Malpractice suit alleges doctor injured patient, caused neurological issue
A hospital may be liable for the negligence of staff physicians under the ostensible agency theory, except if it gave the patient actual notice that they were not hospital employees and if the patient could understand and act on this information, the California Court of Appeal has said.
The case of Franklin v. Santa Barbara Cottage Hospital involved a medical malpractice suit. A patient’s primary care physician checked his complaint about back pain and found a herniated disc. The patient was referred to Dr. John Park, a staff physician of Santa Barbara Cottage Hospital, for further treatment.
The patient saw Dr.

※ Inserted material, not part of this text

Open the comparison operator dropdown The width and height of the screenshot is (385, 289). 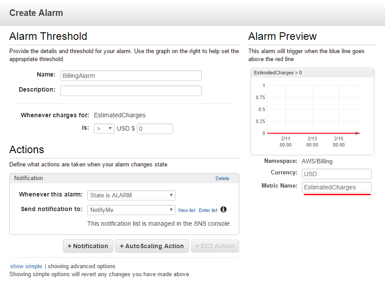pyautogui.click(x=104, y=128)
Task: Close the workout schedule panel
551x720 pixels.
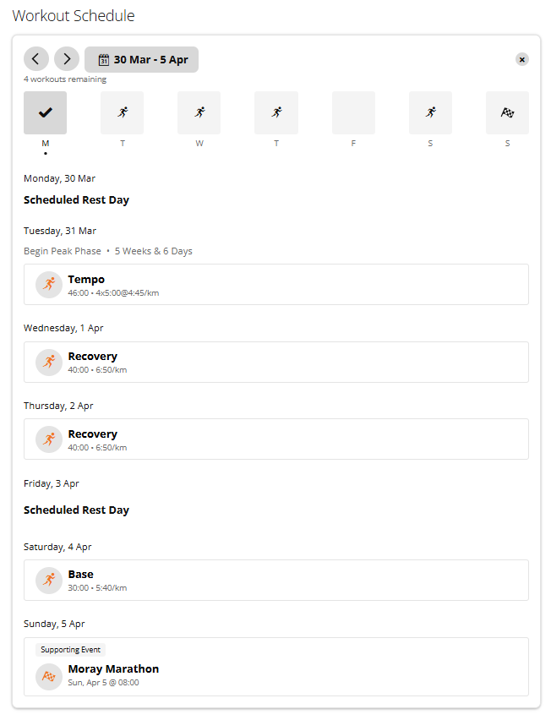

Park twice at his office, which was in a building across the street from the hospital, and agreed to his recommendation for a discectomy. As advised, the patient went to the hospital’s emergency room and signed a consent form authorizing the surgical procedure. A complication during the surgery allegedly led to the patient developing serious neurological problems.

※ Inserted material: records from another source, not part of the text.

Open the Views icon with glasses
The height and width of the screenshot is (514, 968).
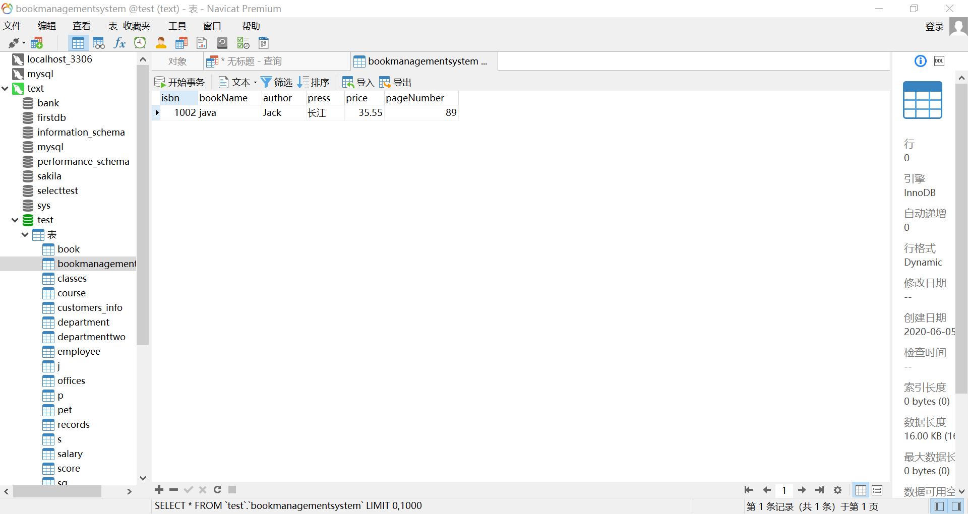tap(99, 43)
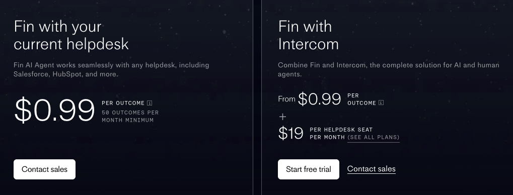
Task: Click the Salesforce, HubSpot description text
Action: [x=111, y=69]
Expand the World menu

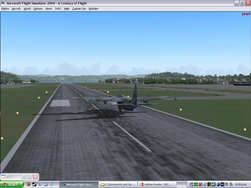[x=27, y=9]
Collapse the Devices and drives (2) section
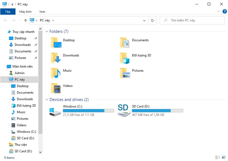The width and height of the screenshot is (228, 161). (47, 100)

In his malpractice action against Dr. Park, the patient claimed that the physician negligently injured him during the surgery. The parties settled the suit for $1 million. The patient then tried to sue the hospital based on its alleged vicarious liability – under both the actual agency theory and the ostensible agency theory – for Dr. Park’s negligence.
The trial court granted summary judgment in the hospital’s favor. The patient appealed. The California Court of Appeal for the Second District agreed with the trial court’s judgment favoring the hospital.
First, the appellate court rejected the patient’s claim that the hospital was liable under the actual agency theory. The hospital presented a physician recruitment agreement as evidence. The agreement provided that there was no employer-employee relationship between Dr. Park and the hospital, that Dr. Park was an independent contractor, and that the hospital did not exercise control over the way that Dr. Park furnished professional services.
Second, the appellate court disagreed with the patient’s argument that the hospital was liable under the ostensible agency theory. The court noted the following circumstances:
- Dr. Park was the patient’s personal physician;
- The patient’s primary physician referred him to Dr. Park, not to the hospital;
- The patient twice consulted Dr. Park at his office;
- The patient chose Dr. Park to perform the surgery;
- Dr. Park personally arranged for the surgery to be performed as an emergency procedure so that the patient’s insurance would cover it;
- The hospital did not know and did not agree to this arrangement.
According to the appellate court, the patient failed to show that the two essential elements of ostensible agency were present: first, the hospital’s conduct would cause a reasonable person to believe that the physician was the hospital’s agent; and second, the patient relied on that apparent agency relationship.
In relation to the first element of ostensible agency, a reasonable person viewing certain webpages would infer that Dr. Park was an employee of Neurological Surgery of Santa Barbara, Inc., not of the hospital, the appellate court said.
As for the second element, the patient admitted that, before he retained a lawyer, he never thought about the legal relationship between Dr. Park and the hospital. He approached Dr. Park, not the hospital, for surgical services, the appellate court said.